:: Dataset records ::
════

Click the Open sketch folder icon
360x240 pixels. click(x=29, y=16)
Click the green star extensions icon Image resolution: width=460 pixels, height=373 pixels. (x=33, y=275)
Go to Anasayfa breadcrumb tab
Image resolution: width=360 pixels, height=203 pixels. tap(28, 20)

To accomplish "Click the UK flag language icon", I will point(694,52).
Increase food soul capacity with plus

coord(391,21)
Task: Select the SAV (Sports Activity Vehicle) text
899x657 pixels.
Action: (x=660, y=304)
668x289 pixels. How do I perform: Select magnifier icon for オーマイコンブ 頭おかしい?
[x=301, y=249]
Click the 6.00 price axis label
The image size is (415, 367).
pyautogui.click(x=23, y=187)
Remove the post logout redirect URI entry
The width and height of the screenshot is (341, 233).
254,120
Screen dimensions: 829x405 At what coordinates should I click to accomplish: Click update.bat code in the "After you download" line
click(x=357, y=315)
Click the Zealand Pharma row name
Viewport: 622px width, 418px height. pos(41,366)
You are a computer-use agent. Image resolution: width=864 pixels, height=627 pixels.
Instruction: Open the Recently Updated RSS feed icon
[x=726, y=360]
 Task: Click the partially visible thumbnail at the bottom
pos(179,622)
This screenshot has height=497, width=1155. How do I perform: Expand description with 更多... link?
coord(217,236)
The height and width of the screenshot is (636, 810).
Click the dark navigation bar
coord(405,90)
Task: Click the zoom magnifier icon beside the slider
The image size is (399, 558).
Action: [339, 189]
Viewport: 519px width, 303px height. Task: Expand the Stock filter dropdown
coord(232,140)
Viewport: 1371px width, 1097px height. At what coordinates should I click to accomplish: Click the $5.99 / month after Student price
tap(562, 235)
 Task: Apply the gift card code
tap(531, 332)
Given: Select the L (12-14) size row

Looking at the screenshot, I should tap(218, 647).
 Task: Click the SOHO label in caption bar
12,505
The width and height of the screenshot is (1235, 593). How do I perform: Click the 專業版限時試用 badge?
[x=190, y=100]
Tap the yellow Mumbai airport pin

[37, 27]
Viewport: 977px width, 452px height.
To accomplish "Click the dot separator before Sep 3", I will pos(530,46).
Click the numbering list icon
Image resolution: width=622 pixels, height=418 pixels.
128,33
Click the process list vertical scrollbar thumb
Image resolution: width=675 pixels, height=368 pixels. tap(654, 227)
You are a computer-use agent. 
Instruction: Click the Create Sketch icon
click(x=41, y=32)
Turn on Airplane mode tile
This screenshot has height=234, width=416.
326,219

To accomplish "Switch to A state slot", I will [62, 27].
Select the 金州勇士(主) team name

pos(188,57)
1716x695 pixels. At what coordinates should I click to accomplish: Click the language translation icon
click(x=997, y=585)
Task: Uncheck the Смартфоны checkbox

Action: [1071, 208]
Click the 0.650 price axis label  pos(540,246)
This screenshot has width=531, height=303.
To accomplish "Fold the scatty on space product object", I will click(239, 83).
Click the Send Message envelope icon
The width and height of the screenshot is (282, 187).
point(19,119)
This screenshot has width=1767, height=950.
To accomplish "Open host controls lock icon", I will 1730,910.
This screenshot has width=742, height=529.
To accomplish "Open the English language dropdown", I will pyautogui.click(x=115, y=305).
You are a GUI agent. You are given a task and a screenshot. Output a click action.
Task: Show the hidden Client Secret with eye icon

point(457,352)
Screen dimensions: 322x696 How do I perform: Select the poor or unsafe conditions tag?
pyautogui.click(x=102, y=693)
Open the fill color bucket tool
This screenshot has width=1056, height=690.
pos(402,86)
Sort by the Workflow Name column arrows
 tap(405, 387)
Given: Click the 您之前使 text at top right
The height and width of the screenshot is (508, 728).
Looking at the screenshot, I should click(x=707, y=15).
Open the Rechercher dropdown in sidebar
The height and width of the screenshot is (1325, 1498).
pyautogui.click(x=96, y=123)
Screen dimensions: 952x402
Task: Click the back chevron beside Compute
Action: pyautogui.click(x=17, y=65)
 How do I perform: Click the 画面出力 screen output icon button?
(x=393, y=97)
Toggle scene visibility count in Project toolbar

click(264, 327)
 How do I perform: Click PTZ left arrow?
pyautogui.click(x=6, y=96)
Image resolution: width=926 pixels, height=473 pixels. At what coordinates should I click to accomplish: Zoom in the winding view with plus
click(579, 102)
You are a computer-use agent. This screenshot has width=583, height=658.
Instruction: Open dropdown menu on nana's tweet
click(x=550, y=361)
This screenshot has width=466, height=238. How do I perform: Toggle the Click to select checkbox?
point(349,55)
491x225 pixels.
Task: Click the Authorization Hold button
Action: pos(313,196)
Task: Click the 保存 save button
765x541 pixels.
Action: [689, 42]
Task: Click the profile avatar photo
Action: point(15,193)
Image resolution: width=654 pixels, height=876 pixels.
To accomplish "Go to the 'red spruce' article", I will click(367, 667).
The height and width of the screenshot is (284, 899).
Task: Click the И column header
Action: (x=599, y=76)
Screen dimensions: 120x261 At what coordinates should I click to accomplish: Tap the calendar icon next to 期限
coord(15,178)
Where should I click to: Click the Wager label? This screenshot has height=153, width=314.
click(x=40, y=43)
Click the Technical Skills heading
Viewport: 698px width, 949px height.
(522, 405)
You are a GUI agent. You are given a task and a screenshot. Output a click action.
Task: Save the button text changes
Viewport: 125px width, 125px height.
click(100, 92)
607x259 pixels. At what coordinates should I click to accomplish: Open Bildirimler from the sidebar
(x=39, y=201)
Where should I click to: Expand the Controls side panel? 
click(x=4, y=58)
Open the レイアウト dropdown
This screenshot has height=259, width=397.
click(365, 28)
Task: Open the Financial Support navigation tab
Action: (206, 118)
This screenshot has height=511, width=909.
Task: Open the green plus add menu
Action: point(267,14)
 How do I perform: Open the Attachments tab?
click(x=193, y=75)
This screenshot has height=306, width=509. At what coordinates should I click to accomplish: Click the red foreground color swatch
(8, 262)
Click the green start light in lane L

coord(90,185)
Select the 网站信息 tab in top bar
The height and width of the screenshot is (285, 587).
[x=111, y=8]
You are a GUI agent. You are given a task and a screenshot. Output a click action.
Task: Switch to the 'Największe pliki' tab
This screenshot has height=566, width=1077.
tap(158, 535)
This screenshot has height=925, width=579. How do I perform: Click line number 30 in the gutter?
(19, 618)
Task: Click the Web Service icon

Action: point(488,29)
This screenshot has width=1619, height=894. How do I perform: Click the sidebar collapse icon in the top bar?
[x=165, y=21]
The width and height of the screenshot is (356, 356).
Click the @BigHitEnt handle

════

:: WHAT THE TASK REQUIRES ::
An exact copy of every line above is what this asks for.

:: TASK OUTPUT ::
Click the Open sketch folder icon
360x240 pixels. click(x=29, y=16)
Click the green star extensions icon Image resolution: width=460 pixels, height=373 pixels. (x=33, y=275)
Go to Anasayfa breadcrumb tab
Image resolution: width=360 pixels, height=203 pixels. tap(28, 20)

To accomplish "Click the UK flag language icon", I will point(694,52).
Increase food soul capacity with plus

coord(391,21)
Task: Select the SAV (Sports Activity Vehicle) text
899x657 pixels.
Action: (x=660, y=304)
668x289 pixels. How do I perform: Select magnifier icon for オーマイコンブ 頭おかしい?
[x=301, y=249]
Click the 6.00 price axis label
The image size is (415, 367).
pyautogui.click(x=23, y=187)
Remove the post logout redirect URI entry
The width and height of the screenshot is (341, 233).
254,120
Screen dimensions: 829x405 At what coordinates should I click to accomplish: Click update.bat code in the "After you download" line
click(x=357, y=315)
Click the Zealand Pharma row name
Viewport: 622px width, 418px height. pos(41,366)
You are a computer-use agent. Image resolution: width=864 pixels, height=627 pixels.
Instruction: Open the Recently Updated RSS feed icon
[x=726, y=360]
 Task: Click the partially visible thumbnail at the bottom
pos(179,622)
This screenshot has height=497, width=1155. How do I perform: Expand description with 更多... link?
coord(217,236)
The height and width of the screenshot is (636, 810).
Click the dark navigation bar
coord(405,90)
Task: Click the zoom magnifier icon beside the slider
The image size is (399, 558).
Action: [339, 189]
Viewport: 519px width, 303px height. Task: Expand the Stock filter dropdown
coord(232,140)
Viewport: 1371px width, 1097px height. At what coordinates should I click to accomplish: Click the $5.99 / month after Student price
tap(562, 235)
 Task: Apply the gift card code
tap(531, 332)
Given: Select the L (12-14) size row

Looking at the screenshot, I should tap(218, 647).
 Task: Click the SOHO label in caption bar
12,505
The width and height of the screenshot is (1235, 593). How do I perform: Click the 專業版限時試用 badge?
[x=190, y=100]
Tap the yellow Mumbai airport pin

[37, 27]
Viewport: 977px width, 452px height.
To accomplish "Click the dot separator before Sep 3", I will pos(530,46).
Click the numbering list icon
Image resolution: width=622 pixels, height=418 pixels.
128,33
Click the process list vertical scrollbar thumb
Image resolution: width=675 pixels, height=368 pixels. tap(654, 227)
You are a computer-use agent. 
Instruction: Click the Create Sketch icon
click(x=41, y=32)
Turn on Airplane mode tile
This screenshot has height=234, width=416.
326,219

To accomplish "Switch to A state slot", I will [62, 27].
Select the 金州勇士(主) team name

pos(188,57)
1716x695 pixels. At what coordinates should I click to accomplish: Click the language translation icon
click(x=997, y=585)
Task: Uncheck the Смартфоны checkbox

Action: [1071, 208]
Click the 0.650 price axis label  pos(540,246)
This screenshot has width=531, height=303.
To accomplish "Fold the scatty on space product object", I will click(239, 83).
Click the Send Message envelope icon
The width and height of the screenshot is (282, 187).
point(19,119)
This screenshot has width=1767, height=950.
To accomplish "Open host controls lock icon", I will 1730,910.
This screenshot has width=742, height=529.
To accomplish "Open the English language dropdown", I will pyautogui.click(x=115, y=305).
You are a GUI agent. You are given a task and a screenshot. Output a click action.
Task: Show the hidden Client Secret with eye icon

point(457,352)
Screen dimensions: 322x696 How do I perform: Select the poor or unsafe conditions tag?
pyautogui.click(x=102, y=693)
Open the fill color bucket tool
This screenshot has width=1056, height=690.
pos(402,86)
Sort by the Workflow Name column arrows
 tap(405, 387)
Given: Click the 您之前使 text at top right
The height and width of the screenshot is (508, 728).
Looking at the screenshot, I should click(x=707, y=15).
Open the Rechercher dropdown in sidebar
The height and width of the screenshot is (1325, 1498).
pyautogui.click(x=96, y=123)
Screen dimensions: 952x402
Task: Click the back chevron beside Compute
Action: pyautogui.click(x=17, y=65)
 How do I perform: Click the 画面出力 screen output icon button?
(x=393, y=97)
Toggle scene visibility count in Project toolbar

click(264, 327)
 How do I perform: Click PTZ left arrow?
pyautogui.click(x=6, y=96)
Image resolution: width=926 pixels, height=473 pixels. At what coordinates should I click to accomplish: Zoom in the winding view with plus
click(579, 102)
You are a computer-use agent. This screenshot has width=583, height=658.
Instruction: Open dropdown menu on nana's tweet
click(x=550, y=361)
This screenshot has width=466, height=238. How do I perform: Toggle the Click to select checkbox?
point(349,55)
491x225 pixels.
Task: Click the Authorization Hold button
Action: pos(313,196)
Task: Click the 保存 save button
765x541 pixels.
Action: [689, 42]
Task: Click the profile avatar photo
Action: point(15,193)
Image resolution: width=654 pixels, height=876 pixels.
To accomplish "Go to the 'red spruce' article", I will click(367, 667).
The height and width of the screenshot is (284, 899).
Task: Click the И column header
Action: (x=599, y=76)
Screen dimensions: 120x261 At what coordinates should I click to accomplish: Tap the calendar icon next to 期限
coord(15,178)
Where should I click to: Click the Wager label? This screenshot has height=153, width=314.
click(x=40, y=43)
Click the Technical Skills heading
Viewport: 698px width, 949px height.
(522, 405)
You are a GUI agent. You are given a task and a screenshot. Output a click action.
Task: Save the button text changes
Viewport: 125px width, 125px height.
click(100, 92)
607x259 pixels. At what coordinates should I click to accomplish: Open Bildirimler from the sidebar
(x=39, y=201)
Where should I click to: Expand the Controls side panel? 
click(x=4, y=58)
Open the レイアウト dropdown
This screenshot has height=259, width=397.
click(365, 28)
Task: Open the Financial Support navigation tab
Action: (206, 118)
This screenshot has height=511, width=909.
Task: Open the green plus add menu
Action: point(267,14)
 How do I perform: Open the Attachments tab?
click(x=193, y=75)
This screenshot has height=306, width=509. At what coordinates should I click to accomplish: Click the red foreground color swatch
(8, 262)
Click the green start light in lane L

coord(90,185)
Select the 网站信息 tab in top bar
The height and width of the screenshot is (285, 587).
[x=111, y=8]
You are a GUI agent. You are given a task and a screenshot. Output a click action.
Task: Switch to the 'Największe pliki' tab
This screenshot has height=566, width=1077.
tap(158, 535)
This screenshot has height=925, width=579. How do I perform: Click line number 30 in the gutter?
(19, 618)
Task: Click the Web Service icon

Action: point(488,29)
This screenshot has width=1619, height=894. How do I perform: Click the sidebar collapse icon in the top bar?
[x=165, y=21]
The width and height of the screenshot is (356, 356).
Click the @BigHitEnt handle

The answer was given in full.